↓↓↓

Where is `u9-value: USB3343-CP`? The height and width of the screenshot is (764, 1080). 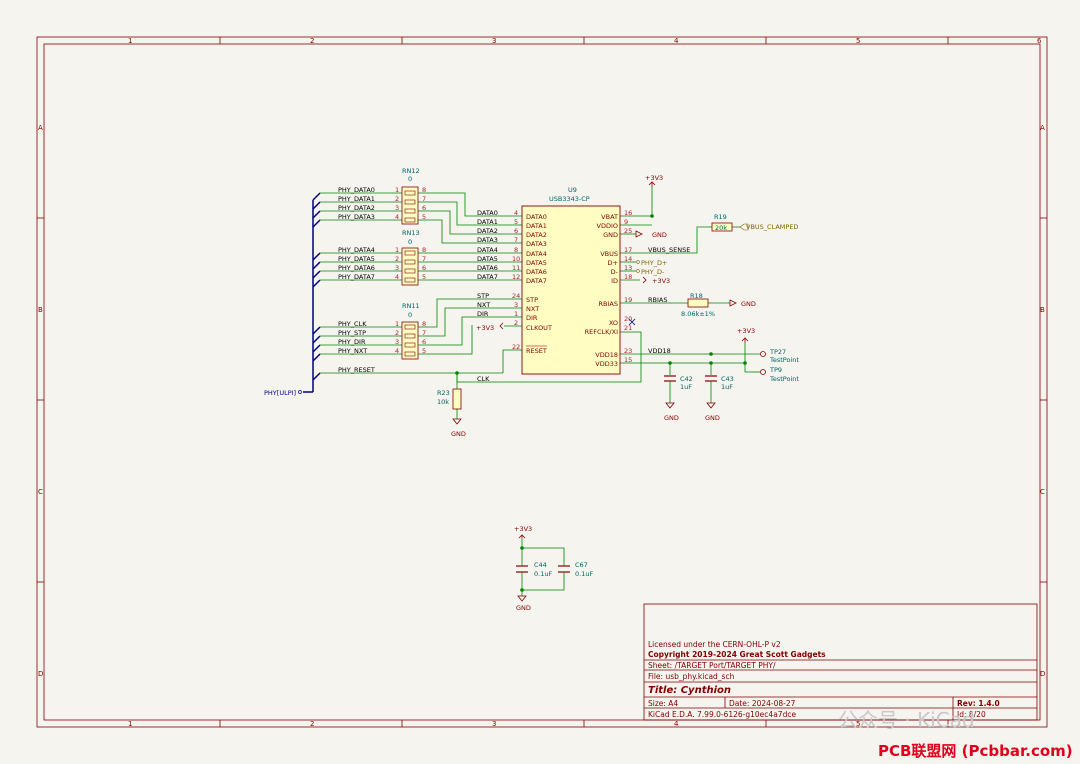
u9-value: USB3343-CP is located at coordinates (570, 199).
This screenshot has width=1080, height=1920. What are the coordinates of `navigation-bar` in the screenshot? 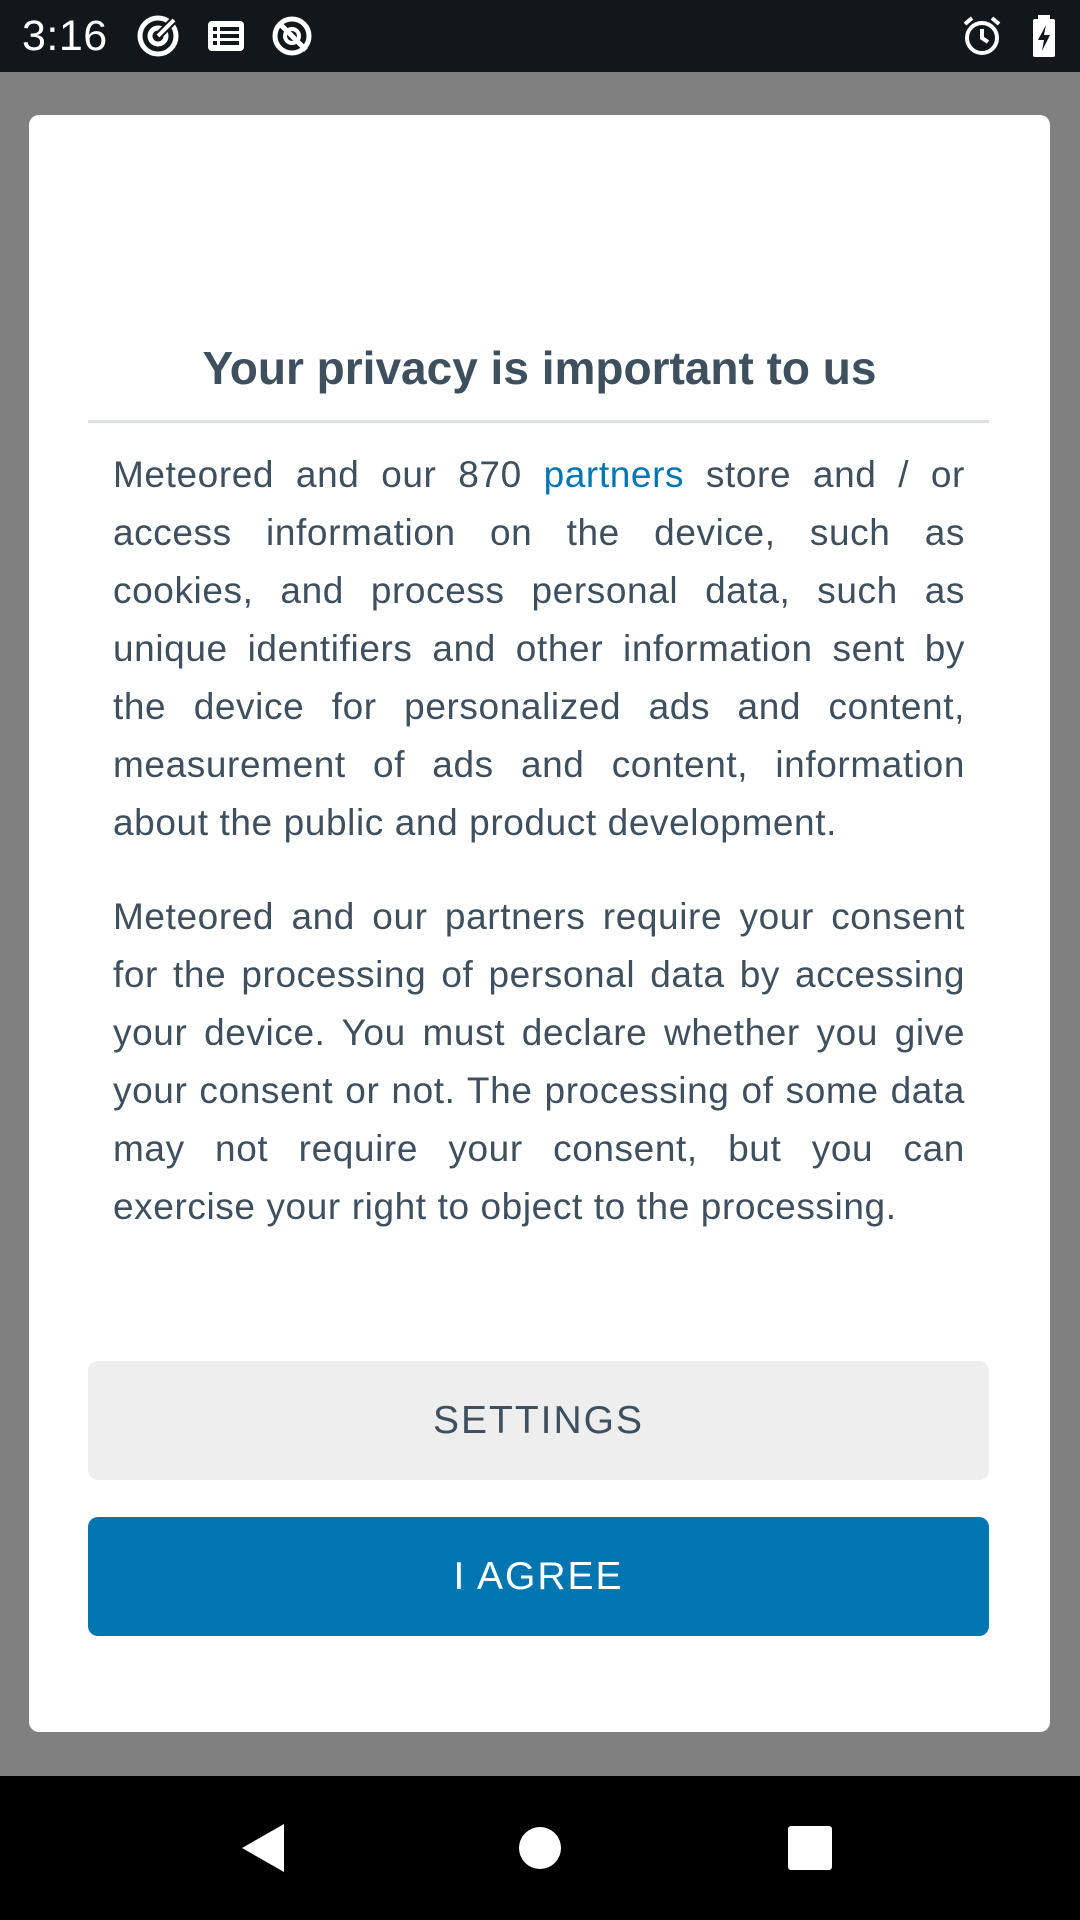 It's located at (540, 1848).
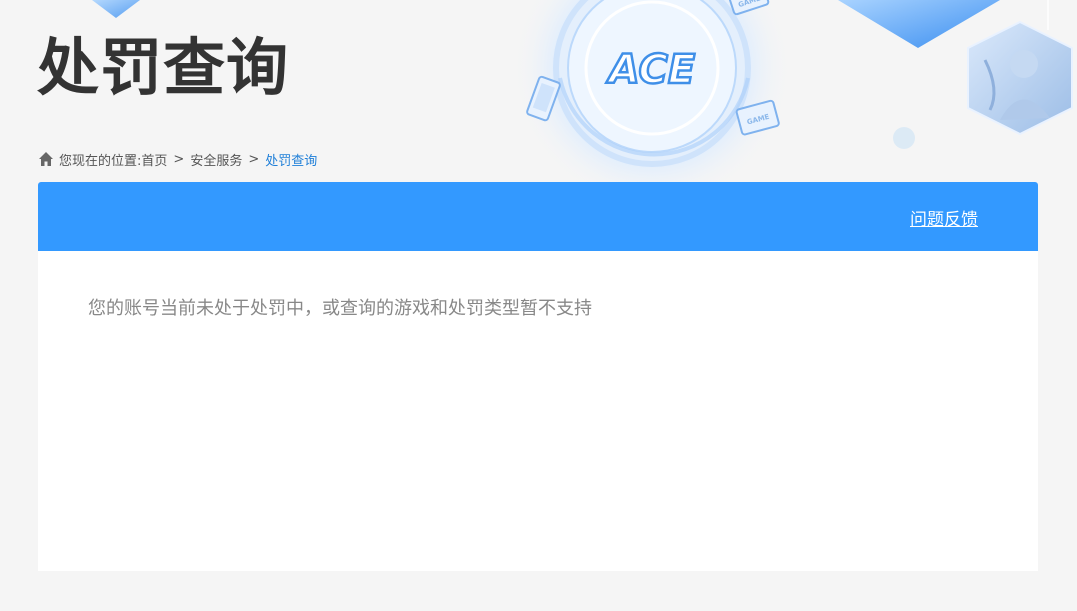 This screenshot has height=611, width=1077. I want to click on character-hexagon, so click(1020, 78).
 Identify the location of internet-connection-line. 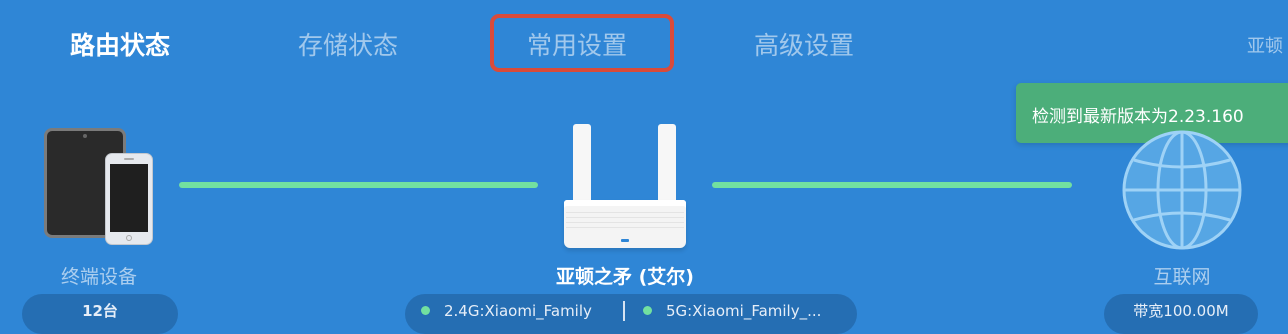
(892, 185).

↑↑↑

Work request – Rewrite the records starting at the beginning and ending at the line that contains "u9-value: USB3343-CP is", changing "screenshot" to "image" and leaving everything else the same. Leave the pictures out of your answer.

Answer space –
Where is `u9-value: USB3343-CP`? The height and width of the image is (764, 1080). 
u9-value: USB3343-CP is located at coordinates (570, 199).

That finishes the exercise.